Twitter’ı uzun zamandır kullanıyordum. Ama şahsi hesabım işim dolayısıyla taraftar hesabı olarak kullanmaya müsait değildi. Eve gidene kadar Arkadaşımın ” Galatasaray’ın bize ihtiyacı var” sözleri kulaklarımda çınlamaya devam etti.
Akşam eve vardım. Şöyle bir Pc ekranına uzunca baktım. Arkadaşımın dediğini dinledim ve kendime bu hesabımı (@allahkitaphagi) açtım.
Bir baktım sosyal medya kaynıyor. Herkes bir isyanda, her kafadan bir ses çıkıyor. Daha “Riekerink Bey diyeceksiniz” cümlelerinin üzerinden çok geçmeden “Riekerink İstifa” sesleri yükseliyordu.
Kısa sürede sosyal medya başarılı oldu ve Riekerink gitti yerine İgor Tudor geldi.
Allah’ın bildiğini kuldan saklayamam. Artık bir istikrar olsun, her başarısızlıkta hoca değişmesin diye düşünüyordum.
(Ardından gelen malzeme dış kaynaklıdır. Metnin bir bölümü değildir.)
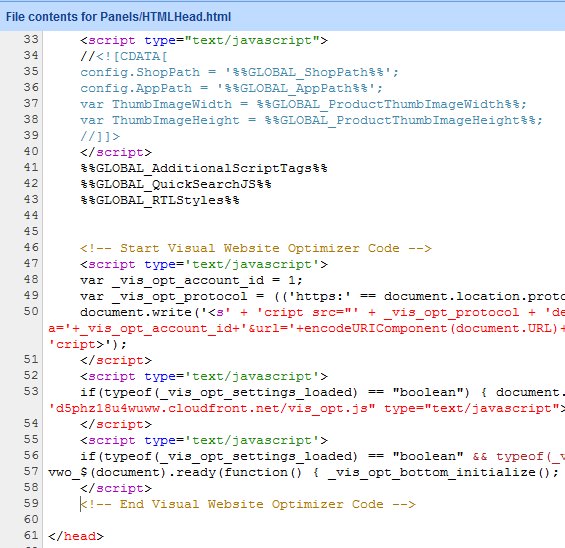
Task: Click the closing </head> tag
Action: (x=76, y=536)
Ayrıca kadro gerçekten artık miadını doldurmuştu. Kimse heyecanlandırmayan bu kadro ayrıca sahada mücadele adına hiçbir şey koymuyordu. Birilerinin el atması gerekiyordu.
ÖSTERSUNDS
Ben Östersunds maçından önce eleneceğimizden gerçek manada korkuyordum. Çünkü bizim inancımızı içimizden söküp almışlardı. Çünkü kadro o kadar kötüydü ki yeni birkaç transfer yapılmış olmasına rağmen sahada ki durumları apaçık ortadaydı. Östersunds kadrosu Fatih Terim’in ‘’Hata bende,onlara güvendim’’ dediği Akhisarspor karşısında mağlubiyet alan kadronun aynısıydı. Üstelik Östersunds’u Arsenal karşısında izlediyseniz çokta hafife alınacak bir takım olmadığı ortadaydı. Lakin Galatasaray’ın böyle bir mazereti olamazdı. Sen Real Madrid’i devirmişsin. Nice yenilmez denen takımları yenmişsin, bu takım da kim desek de sahadakilerin böyle bir inancı ve ruhu yoktu.
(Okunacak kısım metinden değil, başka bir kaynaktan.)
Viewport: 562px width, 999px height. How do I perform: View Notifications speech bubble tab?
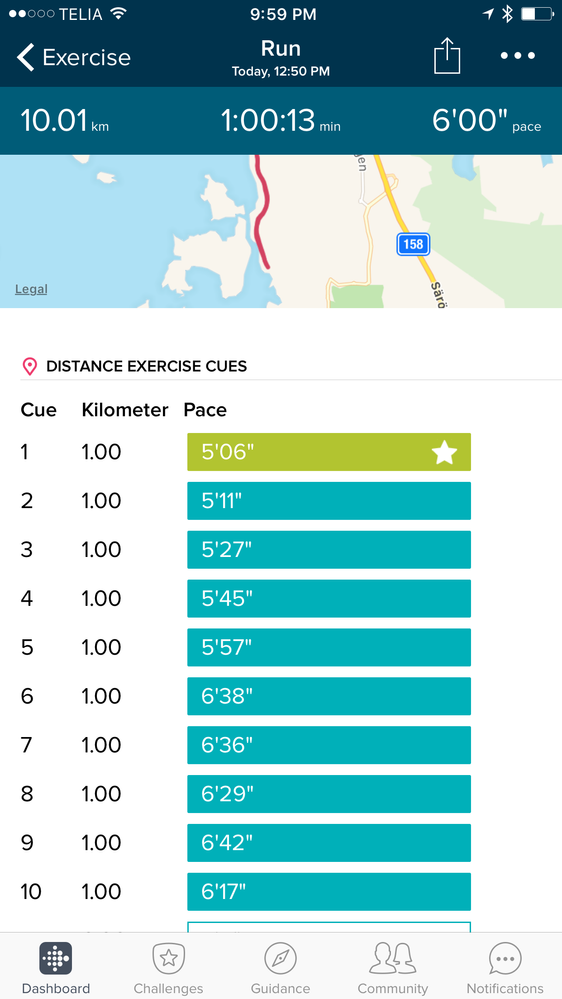(x=505, y=968)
Artık kahroluyorduk ama bağırmaktan nefesimiz tükenmişti. Mecalimiz kalmamıştı. Bir çok hoca gelmiş sonra ardına bakmadan gitmişti. Ben hep Fatih Terim’i istemiştim ama o zamanki konjonktürel yapı buna müsait değildi. Hoca’nın gelmesi mucize gibi birşeydi.
TRANSFERLER
Kadronun kesinlikle yenilenmesi gerekiyordu. Yenilenirken de oldukça faydalı olacak futbolcuların alınması lazımdı. Yani yapılacak yanlış transferler intihar etmekle aynı anlam taşıyordu.
Birçok transfer gerçekleşti. O süreçte birçok isim söylendi.
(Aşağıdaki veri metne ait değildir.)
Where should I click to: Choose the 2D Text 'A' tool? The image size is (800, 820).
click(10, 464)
Sezon başından beri yapılan transferlerin hepsinin mükemmel olduğunu düşünmüyorum. Takdir ettiğim transferler: Gomis, Fernando, Mariano …
Belhanda, Maicon, Feghouli verilen ücrete göre alınan performans noktasında tam anlamıyla doğru transferdi diyemediğim isimlerden.
Neyse yeni sezon yeni oyuncular derken beni tekrar 3 sene önce ki gibi heyecan basmaya başlamıştı. Sanırım benim şampiyonluk ateşim tam o zamanlar yanmaya başladı.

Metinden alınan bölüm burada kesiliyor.